Did you secretly want to be accepted?

Yeah, but I wasn't willing to go through the paces that I thought it required. I think everyone wants to be accepted or appreciated in school, but a lot of kids do it via assimilation or trying to normalize themselves, and to me it seemed like – those were the kind of people I really hated, were like the insidious ass-kissers. It was only after becoming part of the kind of like, rock and drug crew of my school that people recognized me, but by that time I didn't give a shit.

Caroline Polachek

How did you get involved with them?

Through music. Because a lot of those guys were also in band and in orchestra and were super-talented musicians. I guess it was all via like, cracking smart-ass jokes in class, and then like, “What's your number?” and then hanging out and hooking up and smoking pot in people's moms' SUVs. And then starting bands.

Did you like smoking pot when you first did it?

YEAH! I was kind of that girl, in the hoodie. When I first got into it, I was dating this Vietnamese guy, who was up to a lot of trouble. He had tattoos and long hair.

How'd you meet him?

I met him through a friend. He was their weed dealer – I know, totally lame. He'd take me around to do his trips with him in his CRV – his like, Honda CRV, with huge speakers in the back.

What kind of music were you listening to?

When I was with him, a lot of techno. And then I started dating another guy, who – at the time, I thought he was really cool. He was just like, THE electric guitar guy of our grade. Now, looking back, I'm like, “God, he was such a loser.” But your world is so small then it doesn't matter, you're like, “Whatever, I've got the guitar guy.”

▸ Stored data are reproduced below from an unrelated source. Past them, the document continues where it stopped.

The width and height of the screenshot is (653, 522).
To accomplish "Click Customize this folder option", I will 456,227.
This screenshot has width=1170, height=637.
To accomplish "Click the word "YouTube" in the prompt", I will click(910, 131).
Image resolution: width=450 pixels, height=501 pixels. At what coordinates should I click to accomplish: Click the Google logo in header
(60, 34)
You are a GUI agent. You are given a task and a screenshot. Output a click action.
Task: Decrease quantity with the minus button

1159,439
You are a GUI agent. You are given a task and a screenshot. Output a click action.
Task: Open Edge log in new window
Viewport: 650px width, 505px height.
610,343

That was also the time that I started getting really into electronic music and ambient music. I would listen to Medieval music, like Perotin, and thirteenth, fourteenth century chant, Gregorian chant, all that stuff – and then listen to Bjork or Sigur Ros. That was the same genre of music to me at the time.

Caroline Polachek

There is a kind of similarity.

In terms of vibe – that was the vibe I was introduced to in high school and did not have an outlet for, because the people I knew to make music with were just into flashy-assed shit. And I didn't even know where these sounds were coming from. Like, listening to Bjork, I knew all those electronic sounds had to come from computers somehow, but the way they got made was like rocket science to me. I had no idea, and no desire to learn in some ways, because it seemed like no fun at all.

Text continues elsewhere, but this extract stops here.